Dataset records –
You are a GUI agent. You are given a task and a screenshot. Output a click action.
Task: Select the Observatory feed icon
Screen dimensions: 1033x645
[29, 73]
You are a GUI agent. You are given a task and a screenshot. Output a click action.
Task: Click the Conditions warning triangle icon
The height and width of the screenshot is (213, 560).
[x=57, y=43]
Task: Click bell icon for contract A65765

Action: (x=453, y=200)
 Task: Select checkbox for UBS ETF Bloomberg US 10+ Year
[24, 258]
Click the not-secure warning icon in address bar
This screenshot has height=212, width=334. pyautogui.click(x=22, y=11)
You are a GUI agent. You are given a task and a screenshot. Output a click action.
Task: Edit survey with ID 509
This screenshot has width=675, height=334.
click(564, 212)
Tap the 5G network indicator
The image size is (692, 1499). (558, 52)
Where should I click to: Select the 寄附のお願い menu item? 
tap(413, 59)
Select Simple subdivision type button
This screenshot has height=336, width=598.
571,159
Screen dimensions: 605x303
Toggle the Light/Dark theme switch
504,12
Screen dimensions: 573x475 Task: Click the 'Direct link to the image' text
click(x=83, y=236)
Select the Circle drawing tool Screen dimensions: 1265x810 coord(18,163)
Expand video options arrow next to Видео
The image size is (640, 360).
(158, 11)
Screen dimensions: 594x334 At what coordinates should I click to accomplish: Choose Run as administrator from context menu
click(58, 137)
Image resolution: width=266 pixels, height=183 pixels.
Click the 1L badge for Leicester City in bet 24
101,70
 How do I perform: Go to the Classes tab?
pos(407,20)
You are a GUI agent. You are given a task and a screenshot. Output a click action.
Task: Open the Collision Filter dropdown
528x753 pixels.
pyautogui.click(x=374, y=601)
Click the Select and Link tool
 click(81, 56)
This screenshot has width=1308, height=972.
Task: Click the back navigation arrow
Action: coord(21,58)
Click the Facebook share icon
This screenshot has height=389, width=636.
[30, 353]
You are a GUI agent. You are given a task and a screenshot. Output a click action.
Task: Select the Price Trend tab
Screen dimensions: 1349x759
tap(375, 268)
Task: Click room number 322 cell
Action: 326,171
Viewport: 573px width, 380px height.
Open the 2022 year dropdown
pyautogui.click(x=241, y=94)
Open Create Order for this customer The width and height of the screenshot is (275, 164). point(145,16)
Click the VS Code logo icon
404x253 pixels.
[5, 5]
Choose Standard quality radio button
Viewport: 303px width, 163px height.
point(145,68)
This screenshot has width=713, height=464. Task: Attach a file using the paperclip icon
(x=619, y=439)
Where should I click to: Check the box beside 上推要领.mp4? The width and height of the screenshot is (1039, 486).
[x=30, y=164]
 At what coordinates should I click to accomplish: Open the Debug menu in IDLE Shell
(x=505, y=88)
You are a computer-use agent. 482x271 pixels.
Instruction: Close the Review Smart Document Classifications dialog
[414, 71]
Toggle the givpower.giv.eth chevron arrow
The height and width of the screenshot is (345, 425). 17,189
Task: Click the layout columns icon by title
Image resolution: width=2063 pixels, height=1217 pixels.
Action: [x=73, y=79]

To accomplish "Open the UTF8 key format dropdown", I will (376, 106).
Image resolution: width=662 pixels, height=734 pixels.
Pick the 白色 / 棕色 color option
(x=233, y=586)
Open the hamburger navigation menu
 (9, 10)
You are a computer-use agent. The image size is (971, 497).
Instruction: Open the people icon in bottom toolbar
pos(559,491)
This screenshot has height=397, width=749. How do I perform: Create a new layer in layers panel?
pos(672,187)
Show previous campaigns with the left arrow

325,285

Activity – All lines in the listing above between the line with "The image size is (640, 360)." and the line with "Click the VS Code logo icon", inclusive, should be set down exactly, and no line outside that range.

Output for this task –
The image size is (640, 360).
(158, 11)
Screen dimensions: 594x334 At what coordinates should I click to accomplish: Choose Run as administrator from context menu
click(58, 137)
Image resolution: width=266 pixels, height=183 pixels.
Click the 1L badge for Leicester City in bet 24
101,70
 How do I perform: Go to the Classes tab?
pos(407,20)
You are a GUI agent. You are given a task and a screenshot. Output a click action.
Task: Open the Collision Filter dropdown
528x753 pixels.
pyautogui.click(x=374, y=601)
Click the Select and Link tool
 click(81, 56)
This screenshot has width=1308, height=972.
Task: Click the back navigation arrow
Action: coord(21,58)
Click the Facebook share icon
This screenshot has height=389, width=636.
[30, 353]
You are a GUI agent. You are given a task and a screenshot. Output a click action.
Task: Select the Price Trend tab
Screen dimensions: 1349x759
tap(375, 268)
Task: Click room number 322 cell
Action: 326,171
Viewport: 573px width, 380px height.
Open the 2022 year dropdown
pyautogui.click(x=241, y=94)
Open Create Order for this customer The width and height of the screenshot is (275, 164). point(145,16)
Click the VS Code logo icon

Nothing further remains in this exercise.